__Exercise objective__.
Lines from the line with "This screenshot has width=500, height=888." to the line with "Task: Open the 아티클 tab" in the entries below, and only those, must be output exactly, with both ends included.

__Data section__.
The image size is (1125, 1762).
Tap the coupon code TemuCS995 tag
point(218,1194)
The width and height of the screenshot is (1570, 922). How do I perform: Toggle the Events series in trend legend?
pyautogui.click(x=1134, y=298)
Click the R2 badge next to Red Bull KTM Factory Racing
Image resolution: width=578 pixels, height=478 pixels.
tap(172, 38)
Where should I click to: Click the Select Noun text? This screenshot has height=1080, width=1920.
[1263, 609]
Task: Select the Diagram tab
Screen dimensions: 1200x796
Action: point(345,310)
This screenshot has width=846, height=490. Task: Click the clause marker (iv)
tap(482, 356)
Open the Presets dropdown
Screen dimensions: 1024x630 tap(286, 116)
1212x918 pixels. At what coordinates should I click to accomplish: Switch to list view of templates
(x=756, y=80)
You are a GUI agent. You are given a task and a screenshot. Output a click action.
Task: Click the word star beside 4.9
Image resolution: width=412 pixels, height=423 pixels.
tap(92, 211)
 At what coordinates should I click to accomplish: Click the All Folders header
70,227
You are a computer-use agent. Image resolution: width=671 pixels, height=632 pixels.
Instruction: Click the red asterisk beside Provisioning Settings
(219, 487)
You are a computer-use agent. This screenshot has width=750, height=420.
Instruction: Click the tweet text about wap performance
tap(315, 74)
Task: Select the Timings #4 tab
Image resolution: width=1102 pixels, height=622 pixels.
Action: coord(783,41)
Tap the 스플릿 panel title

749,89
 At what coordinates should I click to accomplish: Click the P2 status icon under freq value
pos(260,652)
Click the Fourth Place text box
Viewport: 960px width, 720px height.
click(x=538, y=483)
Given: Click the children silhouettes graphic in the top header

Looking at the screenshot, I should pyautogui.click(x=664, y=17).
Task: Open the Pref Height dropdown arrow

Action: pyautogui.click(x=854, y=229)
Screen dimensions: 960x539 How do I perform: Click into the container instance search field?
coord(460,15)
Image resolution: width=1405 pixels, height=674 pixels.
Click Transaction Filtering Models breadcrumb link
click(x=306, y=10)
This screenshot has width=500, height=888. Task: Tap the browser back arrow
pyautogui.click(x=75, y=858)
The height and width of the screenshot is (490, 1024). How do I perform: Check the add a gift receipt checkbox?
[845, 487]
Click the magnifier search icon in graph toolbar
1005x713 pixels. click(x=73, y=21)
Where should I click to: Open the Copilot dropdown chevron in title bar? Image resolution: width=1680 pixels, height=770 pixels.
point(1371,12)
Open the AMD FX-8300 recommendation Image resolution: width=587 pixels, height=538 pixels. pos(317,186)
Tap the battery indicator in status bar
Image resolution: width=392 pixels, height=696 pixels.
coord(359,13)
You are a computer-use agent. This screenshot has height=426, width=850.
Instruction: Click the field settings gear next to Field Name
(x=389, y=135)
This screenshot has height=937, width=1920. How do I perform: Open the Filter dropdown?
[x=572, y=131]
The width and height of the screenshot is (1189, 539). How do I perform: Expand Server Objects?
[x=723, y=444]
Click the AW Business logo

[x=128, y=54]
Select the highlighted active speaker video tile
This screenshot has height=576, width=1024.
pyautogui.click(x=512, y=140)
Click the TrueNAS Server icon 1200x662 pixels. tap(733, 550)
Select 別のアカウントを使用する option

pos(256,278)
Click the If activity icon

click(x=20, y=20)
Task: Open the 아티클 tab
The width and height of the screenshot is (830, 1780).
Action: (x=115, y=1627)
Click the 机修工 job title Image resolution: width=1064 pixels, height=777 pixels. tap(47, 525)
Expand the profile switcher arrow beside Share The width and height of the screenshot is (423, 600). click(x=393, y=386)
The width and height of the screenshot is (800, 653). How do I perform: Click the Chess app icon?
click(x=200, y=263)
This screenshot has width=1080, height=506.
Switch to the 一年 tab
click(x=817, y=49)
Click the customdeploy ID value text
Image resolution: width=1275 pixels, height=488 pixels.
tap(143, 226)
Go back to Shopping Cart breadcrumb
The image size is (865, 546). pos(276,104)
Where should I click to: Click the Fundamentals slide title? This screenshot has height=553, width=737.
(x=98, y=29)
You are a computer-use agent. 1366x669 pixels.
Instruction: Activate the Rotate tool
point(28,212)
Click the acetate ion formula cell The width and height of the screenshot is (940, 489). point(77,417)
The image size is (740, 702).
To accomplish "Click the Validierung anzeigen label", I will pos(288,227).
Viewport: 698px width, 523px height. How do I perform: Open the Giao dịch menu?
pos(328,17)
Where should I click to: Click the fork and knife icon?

__Answer box__.
This screenshot has width=500, height=888. Task: Tap the browser back arrow
pyautogui.click(x=75, y=858)
The height and width of the screenshot is (490, 1024). How do I perform: Check the add a gift receipt checkbox?
[845, 487]
Click the magnifier search icon in graph toolbar
1005x713 pixels. click(x=73, y=21)
Where should I click to: Open the Copilot dropdown chevron in title bar? Image resolution: width=1680 pixels, height=770 pixels.
point(1371,12)
Open the AMD FX-8300 recommendation Image resolution: width=587 pixels, height=538 pixels. pos(317,186)
Tap the battery indicator in status bar
Image resolution: width=392 pixels, height=696 pixels.
coord(359,13)
You are a computer-use agent. This screenshot has height=426, width=850.
Instruction: Click the field settings gear next to Field Name
(x=389, y=135)
This screenshot has height=937, width=1920. How do I perform: Open the Filter dropdown?
[x=572, y=131]
The width and height of the screenshot is (1189, 539). How do I perform: Expand Server Objects?
[x=723, y=444]
Click the AW Business logo

[x=128, y=54]
Select the highlighted active speaker video tile
This screenshot has height=576, width=1024.
pyautogui.click(x=512, y=140)
Click the TrueNAS Server icon 1200x662 pixels. tap(733, 550)
Select 別のアカウントを使用する option

pos(256,278)
Click the If activity icon

click(x=20, y=20)
Task: Open the 아티클 tab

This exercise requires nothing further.